В настоящем эссе исследуется история вознаграждения как правовой и как социальной реальности. Из подзаголовка следует, что главной целью этих исследований является использование задействованного в судопроизводстве метода социального исследования для изучения конкретных исторических процессов денежной оценки. Я намерен подвергнуть анализу материальные вознаграждения, потому что именно с ними в данной области связана основополагающая проблема – проблема отношений между судебно-правовыми объектами и капитализированными экономическими объектами.

Современное судопроизводство как теоретическая дисциплина изучает «гибриды» (Latour, 1993) – в том смысле, что его задача состоит в переводе знания о физической каузальности, являющегося достоянием культуры, на изрядно отличающийся от него язык социальной причинности, в контексте которого и устанавливаются правовые обязательства. Думаю, большинство из нас склонно ассоциировать теорию современного судопроизводства с полицейскими процедурами, в ходе которых находит применение уголовное право: с анализом места преступления, тел жертв, с лабораторным анализом образцов крови и токсинов, с физическим анализом «сомнительных документов» на предмет выявления фактов мошенничества и подлога и т. п. Но и в гражданском праве судопроизводство имеет важное значение. Так, например, проблема того, что можно называть судебной практикой капитала, впервые привлекла мое внимание в связи с появлением современного кодекса гражданских правонарушений. В 1846 году британским парламентом был отменен старинный квазирелигиозный закон Англии, по которому за смерть от несчастного случая должна была выплачиваться компенсация в размере денежной стоимости объекта, ставшего причиной смерти (Pietz, 1997). Этот закон был заменен «Законом о несчастных случаях, повлекших за собой тяжкие последствия», предусматривающим расчет размера компенсационных выплат исходя из оценки будущего неполученного дохода погибшего. «Законом о несчастных случаях» 1846 года устанавливалась современная процедура определения денежной ценности человеческой жизни, которая с тех пор используется во всех англоязычных капиталистических странах. Поводом для этой правовой реформы явилась новая социальная проблема, возникшая в конце 30-х – начале 40-х годов XIX века с распространением на территории Англии сети железных дорог; речь идет о проблеме крушений поездов. Двойственность статуса вовлеченного в судебный процесс материального объекта – локомотива – фигурирующего одновременно в качестве ценного капиталовложения и в качестве подлежащей судебному разбирательству причины смерти людей (а стало быть, являвшегося участником новой правоприменительной практики выплаты денежных компенсаций), как мне кажется, ставила перед теорией требующую разрешения проблему соотношения капитализма и судопроизводства.

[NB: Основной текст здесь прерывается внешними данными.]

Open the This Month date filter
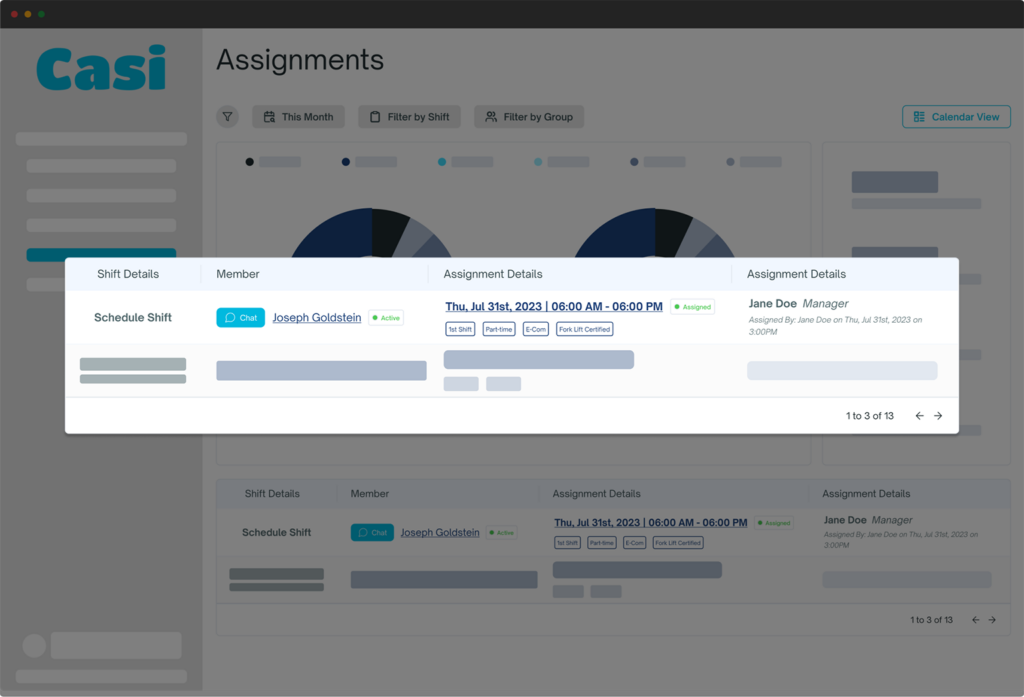This screenshot has height=697, width=1024. pyautogui.click(x=298, y=117)
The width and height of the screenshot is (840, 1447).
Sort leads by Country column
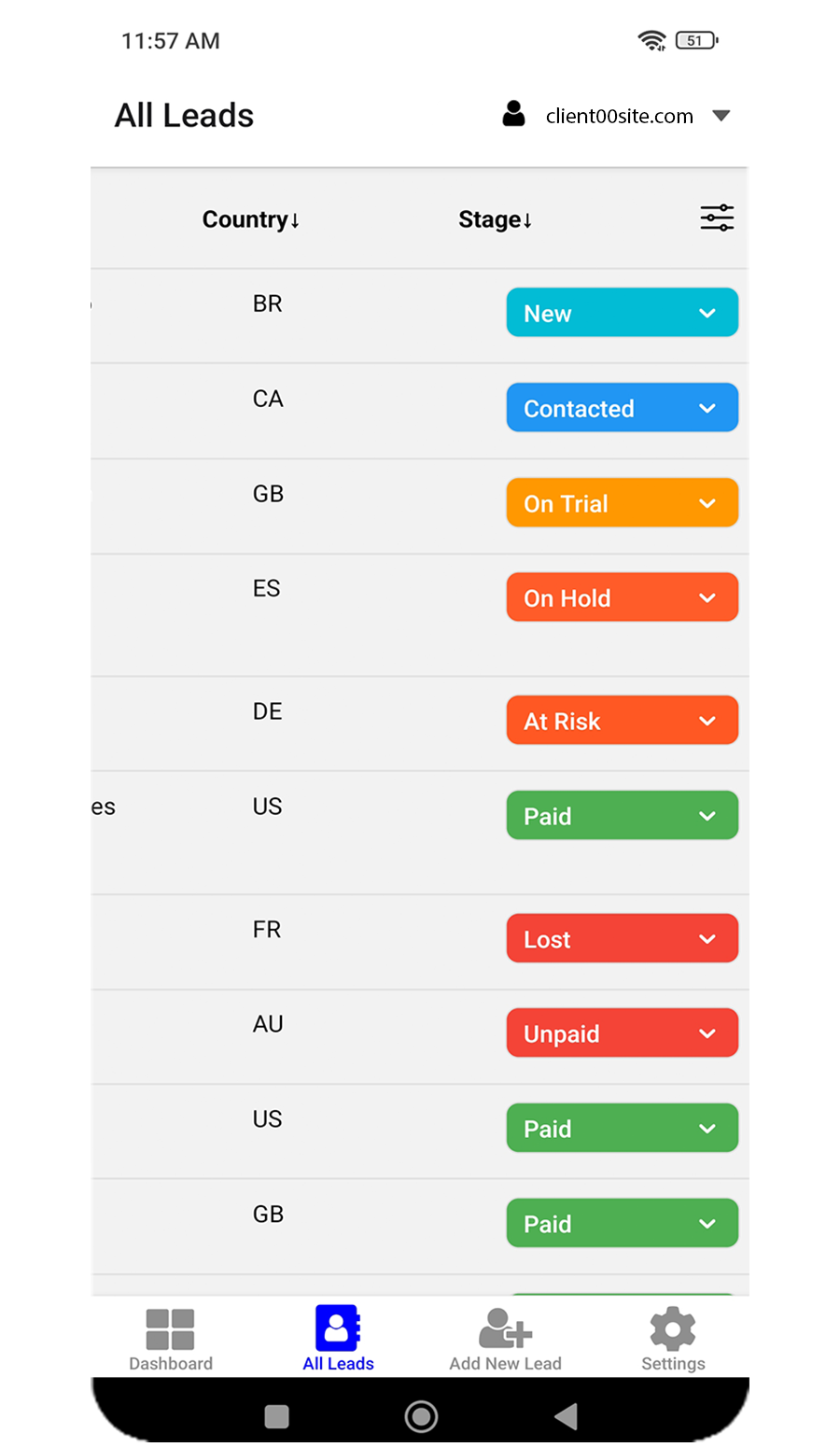pos(251,219)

Хотя проблема соотношения объектов судопроизводства и капитализированных объектов позволяет наиболее ярко представить дела о компенсациях в связи с несчастными случаями, вероятно, гражданское право – не та область, в которой эта проблема предстает во всей своей «фундаментальности». Потому что гражданское право обычно занимается физическими происшествиями, становящимися причиной телесных повреждений – столкновений, несчастных случаев на производстве, «врожденных уродств», вызванных употреблением лекарственных препаратов родителями ребенка. В таких случаях перевод физической каузальности на язык юридических обязательств выглядит относительно просто и непроблематично. Теория судопроизводства, определяя, какие из случаев физической причинности должны быть установлены законом как влекущие за собой судебную ответственность, использует собственные знания в области баллистики, структуры материалов или эпидемиологии. Случаи же денежной оценки – калькуляции причиненного ущерба – могут показаться несвязанными с практикой судопроизводства. Относительно неотрефлектированной теоретической проблемой является тот факт, что некоторые подразделы теоретического судопроизводства, такие, как судебная инженерия, прямо затрагивают стоимость капитализированных активов в случае, если они требуют пересмотра конструкции или правил техники безопасности.

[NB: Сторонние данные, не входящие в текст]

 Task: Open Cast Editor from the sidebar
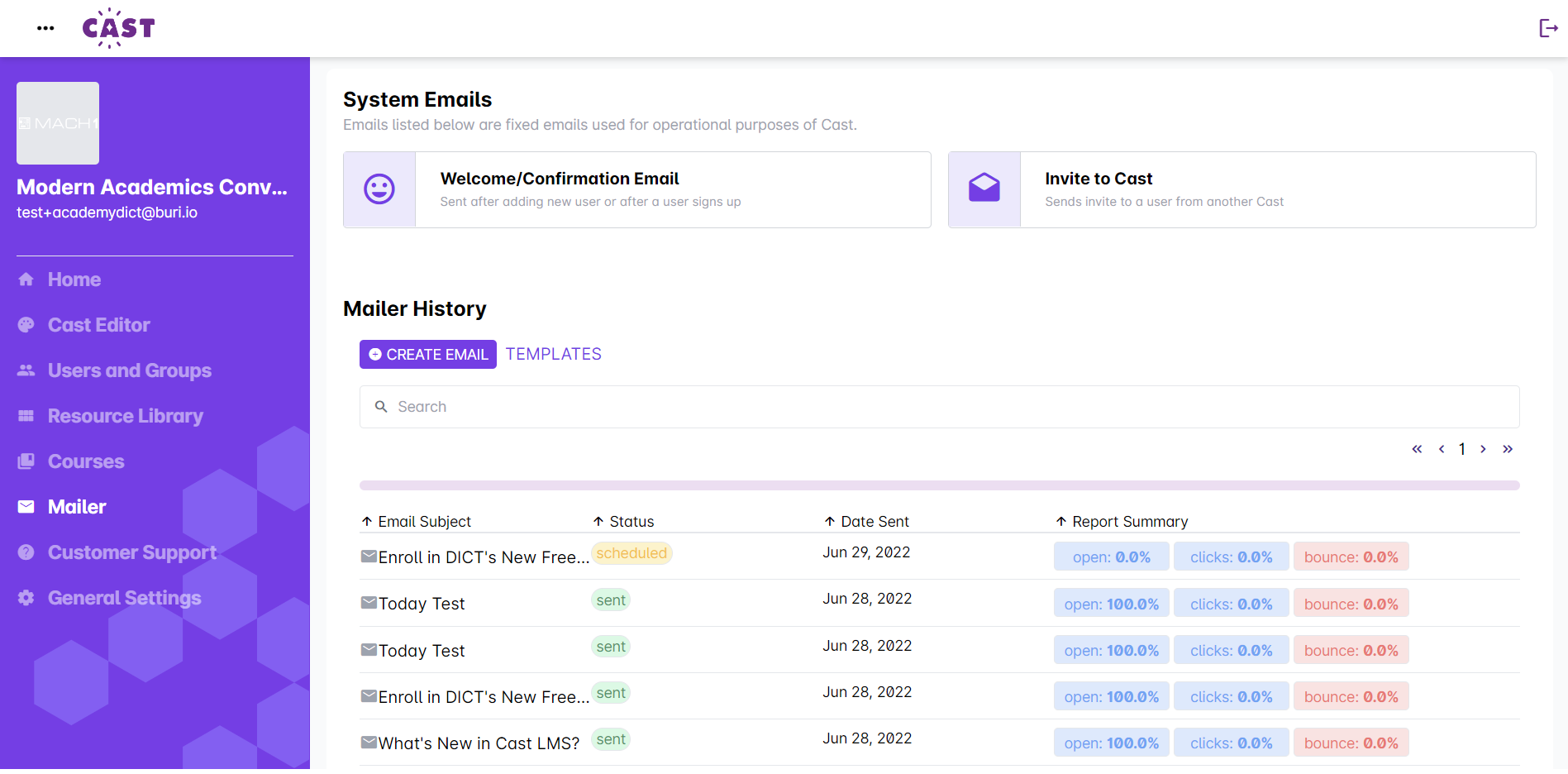tap(98, 325)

Чисто экономический подход к таким сторонам судопроизводства предполагает, конечно, анализ соотношения прибылей и убытков, наиболее известным примером которого являются калькуляции, проводимые производителями автомобилей. На основании этих калькуляций они выносят заключение: например, оснащение машин ремнями безопасности и другими страховочными приспособлениями будет неоправданным, если снижение прибылей вследствие увеличения стоимости автомобилей перекроет стоимость компенсационных выплат и судебных расходов, связанных со смертями в автокатастрофах. Важным основанием для требований установления неэкономических критериев судопроизводства, оспаривающих легитимность экономики как истинно «научной» логики правильного социального устройства, продолжает оставаться неприятие обществом такого экономически верного образа мысли. Но само гражданское право разрабатывалось в середине XIX века в качестве существенного дополнения и усовершенствования того, что тогда представлялось многим всеохватывающей правовой формой гражданского общества – речь идет о договорном праве (law of contract). В своей прекрасной книге «Причинность закона» Харт и Хоноре (1985: 308–9) подчеркивают, что в договорном праве рассмотрение вопросов причинности имеет гораздо меньшее значение, чем в гражданском праве, потому что в контексте договора причиненный вред рассматривается скорее как экономический ущерб, а не как нанесение физического увечья. В собственной небольшой главе, посвященной договору, Харт и Хоноре рассматривают причинность только в связи с нарушениями существующих договоров. Проблему причинности в ситуации первоначального заключения договора они не затрагивают. В данной работе, ставя в центр внимания правовую концепцию материальных вознаграждений, я исследую правовой аспект того, как реально формируются договорные социальные отношения.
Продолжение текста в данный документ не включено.